Family Care Homes in NC: Is Your HOA Against Them?

Recently, a neighborhood HOA approached me with a question regarding family care homes in North Carolina. The HOA contained covenants and restrictions which limited the use of homes in the neighborhood to single family residences only.   The question was whether an owner in the neighborhood could establish a family care home based on the neighborhood restrictions. Despite the restrictions written in the HOA covenants, the answer is yes, the owner can establish a family care home. The jurisdiction of the Family Care Home bill supersedes any restrictions imposed by the HOA. 

 In 1981, the North Carolina Senate passed the “Family Care Home” bill which permits family care homes for handicapped people in all residential and zoning districts. Pursuant to public policy, the purpose of the bill is to prohibit discriminatory zoning laws pertaining to persons with disabilities and to provide persons with disabilities the opportunity live in a residential environment that is normal. 

What is a family care home you may ask? A family care home provides room and board, habilitation services and personal care services in a family environment for no more than six residents with disabilities. In order to qualify as a person with a disability, the person must have a temporary or permanent physical, emotional, or mental disability including but not limited to cerebral palsy, mental retardation, epilepsy, hearing or sight impaired, autism, emotional disturbances and orthopedic impairments. However, mentally ill persons defined as dangerous to others (as defined by G.S. 122c-3(11)b.) do not qualify for family home status. The bill states the home is automatically deemed a residential use of a property for zoning purposes and is permissible in all residential districts of all political subdivisions meaning that no subdivision shall require a family care home contain a conditional use permit, special use permit or variance from a zoning ordinance.
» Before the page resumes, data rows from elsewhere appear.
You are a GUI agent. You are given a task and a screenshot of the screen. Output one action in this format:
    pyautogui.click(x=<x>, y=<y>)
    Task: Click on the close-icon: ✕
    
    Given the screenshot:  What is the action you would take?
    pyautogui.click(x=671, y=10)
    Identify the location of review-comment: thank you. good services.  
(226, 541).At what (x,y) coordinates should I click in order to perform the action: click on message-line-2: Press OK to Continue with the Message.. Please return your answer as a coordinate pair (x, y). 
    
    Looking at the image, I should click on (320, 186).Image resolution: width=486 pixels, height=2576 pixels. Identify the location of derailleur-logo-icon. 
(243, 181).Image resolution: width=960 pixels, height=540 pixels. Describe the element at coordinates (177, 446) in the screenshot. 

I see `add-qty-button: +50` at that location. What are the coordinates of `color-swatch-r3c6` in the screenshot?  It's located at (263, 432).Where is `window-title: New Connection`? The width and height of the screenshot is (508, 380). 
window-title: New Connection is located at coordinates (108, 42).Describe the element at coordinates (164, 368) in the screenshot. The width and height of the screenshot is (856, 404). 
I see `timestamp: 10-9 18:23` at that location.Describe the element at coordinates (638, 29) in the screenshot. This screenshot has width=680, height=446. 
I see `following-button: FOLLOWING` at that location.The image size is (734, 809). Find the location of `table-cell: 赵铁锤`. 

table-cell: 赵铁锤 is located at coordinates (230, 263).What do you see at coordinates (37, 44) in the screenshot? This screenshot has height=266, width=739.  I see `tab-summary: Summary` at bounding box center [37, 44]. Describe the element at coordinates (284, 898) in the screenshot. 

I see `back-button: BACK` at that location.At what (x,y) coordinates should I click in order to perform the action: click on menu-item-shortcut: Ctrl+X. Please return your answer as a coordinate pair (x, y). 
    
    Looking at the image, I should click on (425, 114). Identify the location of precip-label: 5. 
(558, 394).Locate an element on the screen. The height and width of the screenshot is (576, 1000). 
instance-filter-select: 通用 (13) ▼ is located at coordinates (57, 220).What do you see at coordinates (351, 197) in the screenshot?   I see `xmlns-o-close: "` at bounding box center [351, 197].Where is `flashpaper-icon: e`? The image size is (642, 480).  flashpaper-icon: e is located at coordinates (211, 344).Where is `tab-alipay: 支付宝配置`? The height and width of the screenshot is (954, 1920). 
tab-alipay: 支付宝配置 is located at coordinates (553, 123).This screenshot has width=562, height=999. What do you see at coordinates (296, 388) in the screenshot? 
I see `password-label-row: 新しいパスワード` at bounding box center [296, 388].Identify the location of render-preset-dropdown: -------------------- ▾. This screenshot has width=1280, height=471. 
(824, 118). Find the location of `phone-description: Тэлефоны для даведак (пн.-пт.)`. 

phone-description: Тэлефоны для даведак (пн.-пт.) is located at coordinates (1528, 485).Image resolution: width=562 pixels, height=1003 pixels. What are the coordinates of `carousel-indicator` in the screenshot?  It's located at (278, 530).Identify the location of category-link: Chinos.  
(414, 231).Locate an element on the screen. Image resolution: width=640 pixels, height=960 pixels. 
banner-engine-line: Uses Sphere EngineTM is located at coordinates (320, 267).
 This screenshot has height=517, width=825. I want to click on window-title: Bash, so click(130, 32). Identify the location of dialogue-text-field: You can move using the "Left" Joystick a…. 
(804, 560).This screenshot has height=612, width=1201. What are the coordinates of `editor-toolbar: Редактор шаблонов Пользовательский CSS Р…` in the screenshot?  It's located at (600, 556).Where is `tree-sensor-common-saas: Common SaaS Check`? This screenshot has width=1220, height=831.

However, the subdivision may prohibit a family care home from being located within a half-mile radius of an existing family home care facility. 

The most important aspect of this bill states that restrictions, reservations, conditions, exceptions, and covenants of a subdivision may not prohibit the use of a family care home facility in the neighborhood. Any restrictions are considered void and against public policy. Therefore, a homeowner or homeowners’ association may not prohibit a family care home in their neighborhood via covenants and restrictions. If a neighborhood’s covenants and restrictions state all homes must be a single-family residence, a family care home qualifies as a single-family residence. Any restrictions stating otherwise are void.